Start of Data supplied

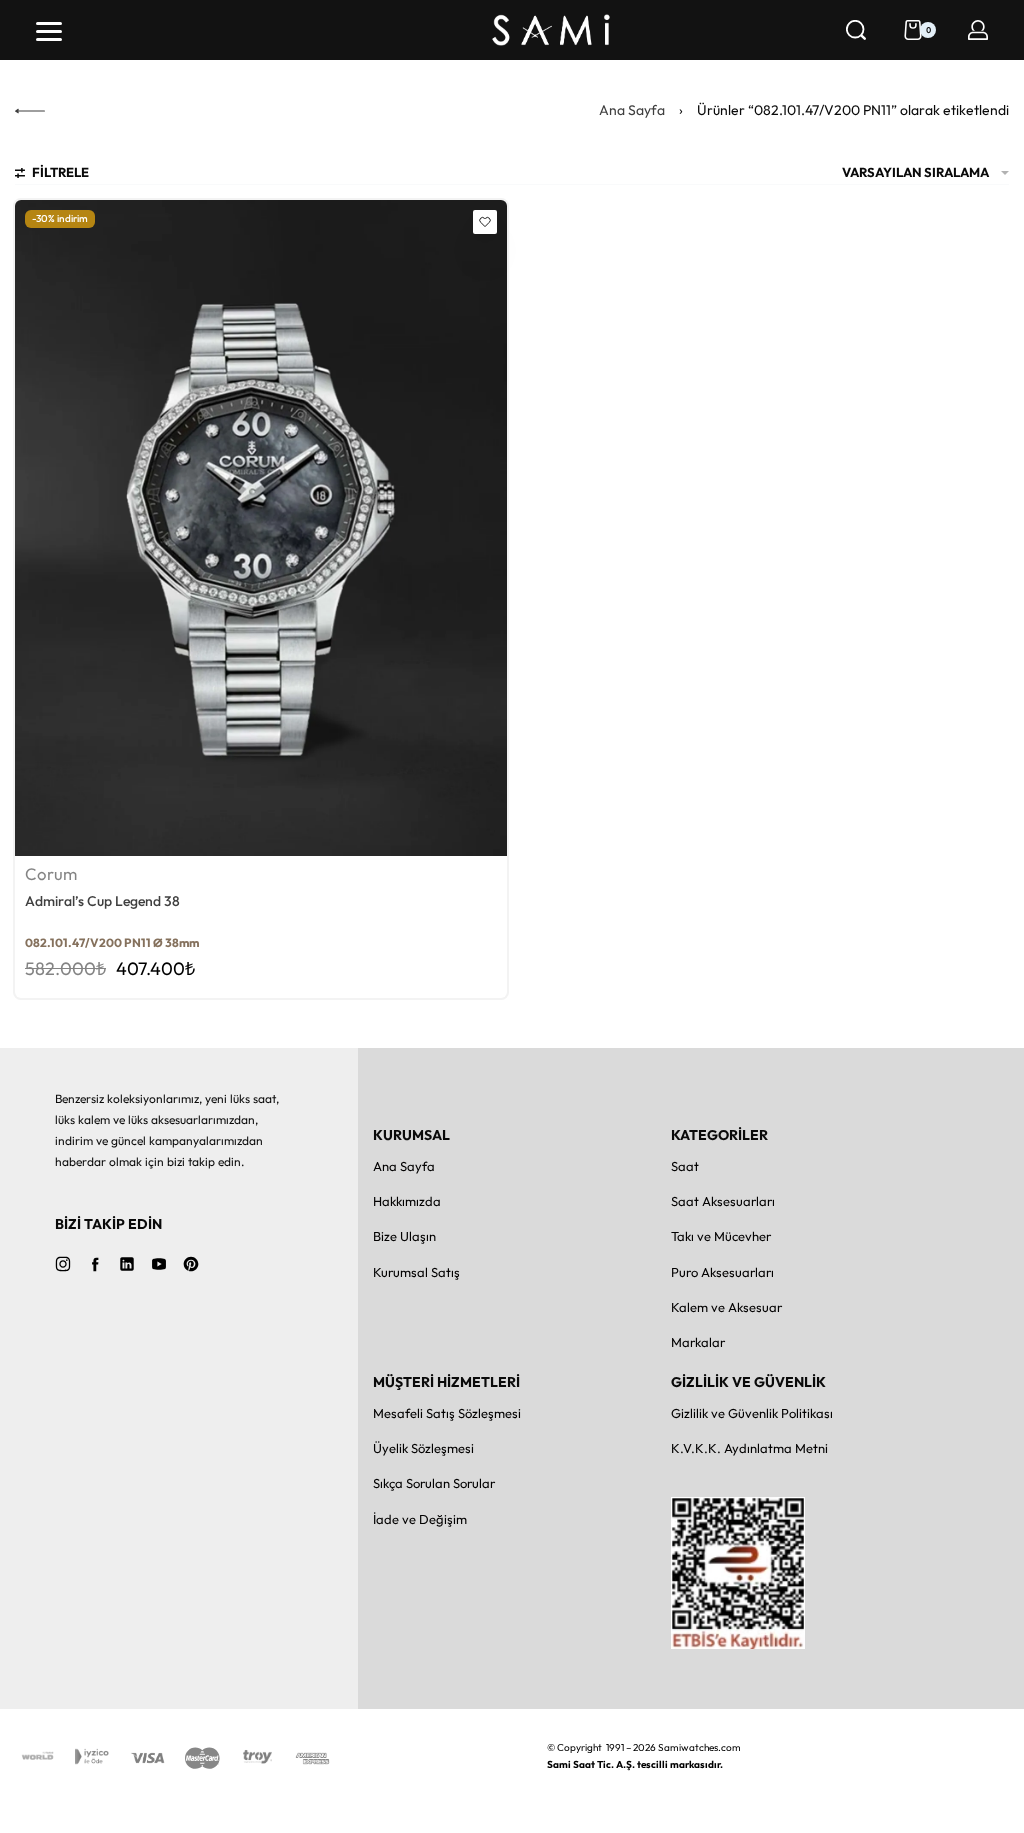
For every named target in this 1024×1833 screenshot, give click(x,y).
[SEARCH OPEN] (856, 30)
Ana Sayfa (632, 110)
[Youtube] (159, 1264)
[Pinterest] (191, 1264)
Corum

End of Data supplied

◆ **Task to complete**
The full listing must come back exactly as written, with its pictures left out.

◆ **Reply**
For every named target in this 1024×1833 screenshot, give click(x,y).
[SEARCH OPEN] (856, 30)
Ana Sayfa (632, 110)
[Youtube] (159, 1264)
[Pinterest] (191, 1264)
Corum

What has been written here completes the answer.